La Comisión de Justicia nombrada por el rey para esos efectos, estuvo compuesta por los siguientes miembros: el cardenal Espinosa, inquisidor general y presidente del Consejo de Castilla, el mayordomo mayor Ruy Gómez de Silva, el licenciado en derecho don Diego Bribiesca Muñatones, y el secretario Pedro del Hoyo como actuario. Varios testigos fueron interrogados sobre ciertos antecedentes del procesado, en presencia del rey en algunos casos, y todo cuanto allí se dijo quedó escrito en acta. Pero mientras se procedía al proceso, el joven príncipe murió y continuarlo no tenía ya sentido. Las actas escritas se guardaron en un cofre bajo llave que se depositó en el archivo nacional de Simancas[126]. El secretario don Cristóbal Mora fue el encargado de vigilar su traslado hasta el archivo. Durante varios siglos, ese «cofre verde de Simancas» aparecía y desaparecía en la Historia de la literatura europea, hasta que un día en 1808, un general francés muy curioso, de las fuerzas napoleónicas de ocupación, buscó el cofre y lo mandó abrir; entonces se vio que el contenido del cofre ya no era el mismo desde hacía mucho tiempo…, por razones y conductos que para nosotros permanecerán siempre ocultos.

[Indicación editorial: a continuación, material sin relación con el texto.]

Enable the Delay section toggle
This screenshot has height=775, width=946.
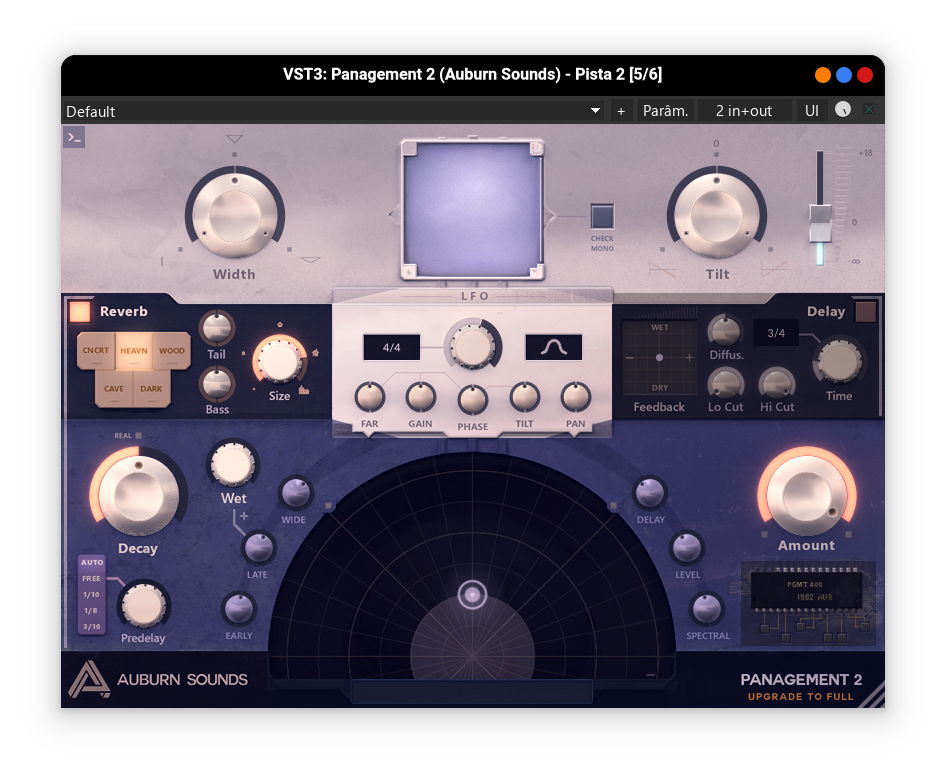click(866, 312)
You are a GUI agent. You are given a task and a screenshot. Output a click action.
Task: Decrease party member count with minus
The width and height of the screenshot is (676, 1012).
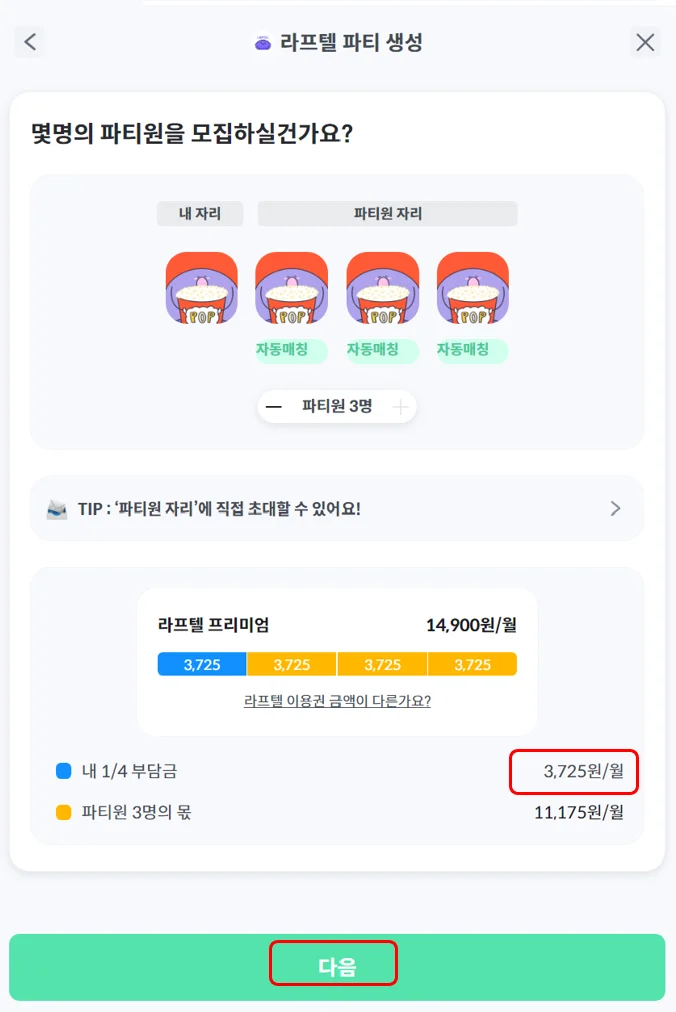point(273,407)
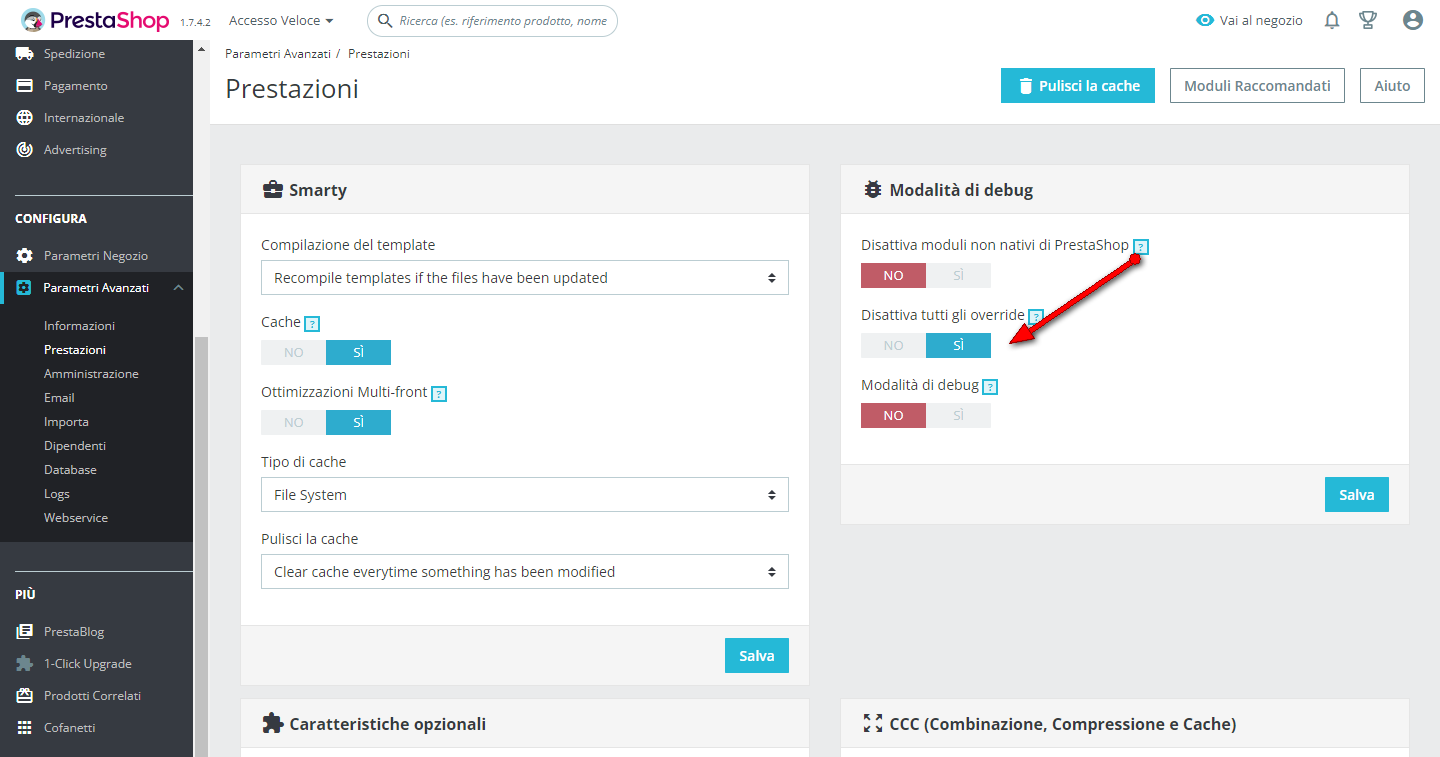Viewport: 1440px width, 757px height.
Task: Click the notifications bell icon
Action: [x=1332, y=20]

El Papa Pío V, el emperador y su esposa la emperatriz, los reyes de Portugal y varios príncipes de la Iglesia en España, dirigieron sendas cartas y misivas a Felipe II, rogándole clemencia para aquel lamentable asunto; el rey dio orden de que constara en acta haber recibido esas cartas, pero no por eso les dio respuesta. Su esposa, Isabel de Valois, y su hermana la princesa doña Juana, también le pidieron autorización para visitar al desdichado en su cautiverio. Pero se hizo el sordo a su petición. Hay quien ha interpretado la negativa a la petición de Isabel de Valois, como una pequeña venganza del rey, celoso de unas relaciones amorosas entre el joven príncipe y su madrastra inventadas por el francés Saint-Real[127]. Aunque se basen en una verdad histórica, nada de eso ha podido demostrarse. Cabe por supuesto la posibilidad de que aquel muchacho enclenque y psíquicamente enfermo, sintiera por su madrastra, que más que madrastra podría ser su esposa, algo más que una simple devoción y necesidad de cariño y protección maternos; pero Isabel, en cambio, muy enamorada de su esposo y dueño, vivía un matrimonio colmado de felicidad y, por tanto, no parece lógico que sintiera por aquel muchacho debilucho y conflictivo otra cosa que afecto y conmiseración. El hecho de que Isabel sollozara durante varios días después del desgraciado fin del inhabilitado príncipe heredero de la Corona, sólo demuestra su gran corazón y su misericordia. Y que el rey le prohibiera seguir llorando, sólo demuestra su preocupación como buen esposo. Isabel se encontraba en los primeros meses de un embarazo y su estado de salud había empeorado visiblemente.